◆ **THE PROBLEM**:
In your transcription, keep every record exact and leave out the pictures.

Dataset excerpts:
--------------------------------

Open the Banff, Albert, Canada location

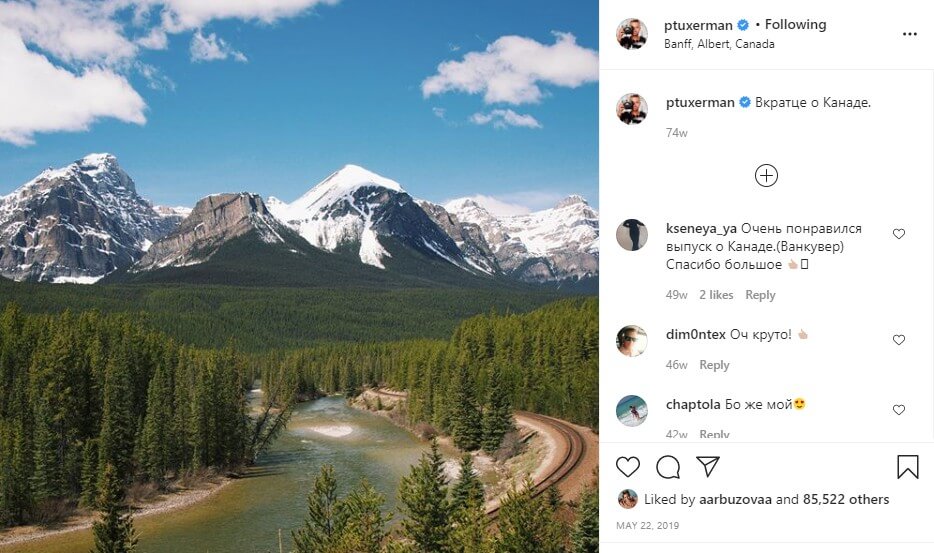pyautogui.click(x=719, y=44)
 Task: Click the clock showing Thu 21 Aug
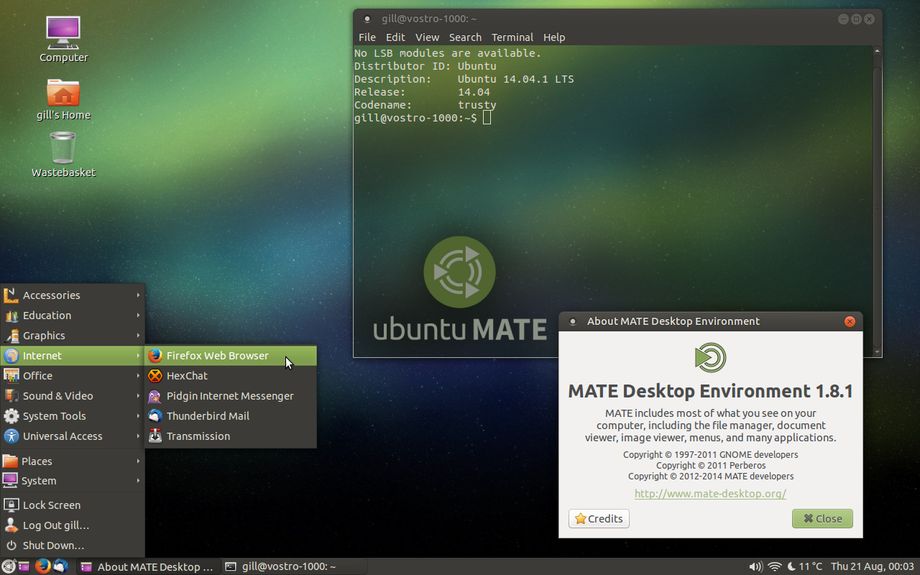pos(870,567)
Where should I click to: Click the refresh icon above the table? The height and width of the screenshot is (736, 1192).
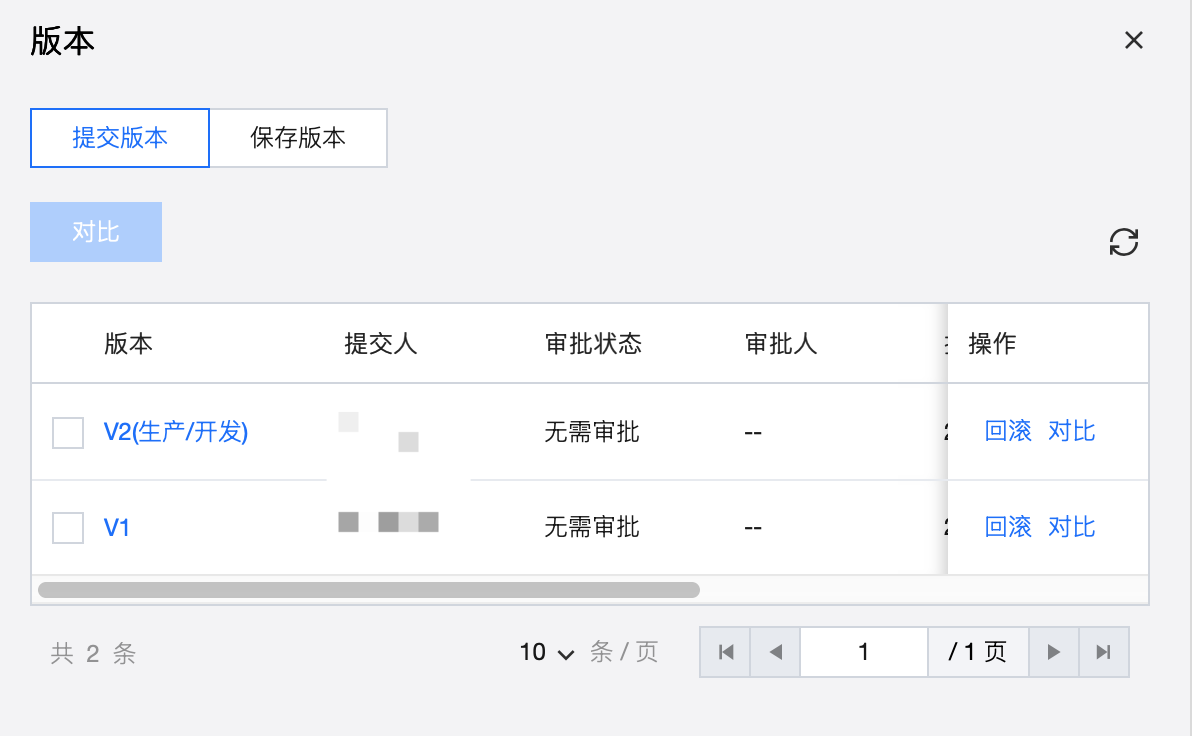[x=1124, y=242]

--------------------------------

◆ **TASK RESPONSE**:
Open the Banff, Albert, Canada location

pyautogui.click(x=719, y=44)
 Task: Click the clock showing Thu 21 Aug
pos(870,567)
Where should I click to: Click the refresh icon above the table? The height and width of the screenshot is (736, 1192).
[x=1124, y=242]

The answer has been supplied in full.